On a St. Louis side note, I worked for Granco Steel Products on north Broadway in the summers from 1959-1963 when they were designing their part of the flooring for the World Trade Center and the Poplar Street Bridge deck here. Later analysis showed that the heat from the fire caused when the plane filled with fuel crashed and melted their corrugated "Stay in Place" flooring. Among other things, I did a lot of filing engineering drawings while I was rotating secretarial jobs.
Nancy Blakeley
Wildwood
The memory that is seared in my brain is seeing the first tower collapse. I was reminded of how it affected me in August when my husband and I were in New York for a wedding and I visited the 9/11 memorial for the first time and saw it happen again on a video screen. I’ll never forget that.
Mardell Moeller Granger
Chester, Ill.
Being asked by three fourth-grade boys if I would pray with them. I was the speech/language pathologist at Evansville Attendance Center in Evansville, Illinois. My one group, three fourth-grade boys, came into my therapy room asking me if the planes might come and bomb Evansville. They had been watching news reports in their classroom. I assured them the terrorists had no knowledge of southern Illinois and certainly not of the small town of Evansville. I told them we were safe and there was nothing to fear.
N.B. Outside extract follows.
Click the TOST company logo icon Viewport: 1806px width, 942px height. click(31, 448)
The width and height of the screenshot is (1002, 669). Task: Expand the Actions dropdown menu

Then one of the boys asked if I would say a prayer. Once he asked, the other two asked also. So, we held hands and I prayed for New York, our country and for us and our families. All three boys thanked me, hugged me, and we went on with speech/language therapy activities.
John Govin
Rock Hill
I was in Boston. I worked for American West Air at Logan. I saw the American Airlines push off the gate at 8:20 a.m. At about 9:20, someone ran into my office and told me to turn on the TV. Right when I did, we saw the aircraft hit the tower. No way that happened. The rest of the week was one of my saddest. I knew people on both aircraft. I was at the airport 24/7 in case the authorities needed to reinspect my aircraft. I was on the flight deck of one of my aircraft performing some instrument checks, when I turned around I was staring at the biggest German Shepard dog I had ever encountered and two heavenly armed Swat members. I served in Vietnam and it was heart wrenching.
Greta Corkhill
Chesterfield
My husband and I lived in Chesterfield and after finishing breakfast, my daughter picked me up to drive to Bellerive Country Club to watch the PGA tournament. We parked and walked in close to one of the holes where lots of people were, and Tiger Woods was just coming on to that hole. We were so excited to see him close. He was very friendly and getting ready to tee off when very loud alarms started going off. He stopped and all of us were wondering what was going on. Soon the horrible announcement came of the disaster in New York City. There was absolute silence. We turned to walk back to our car and all the golfers headed to the clubhouse. It is a day I will never forget.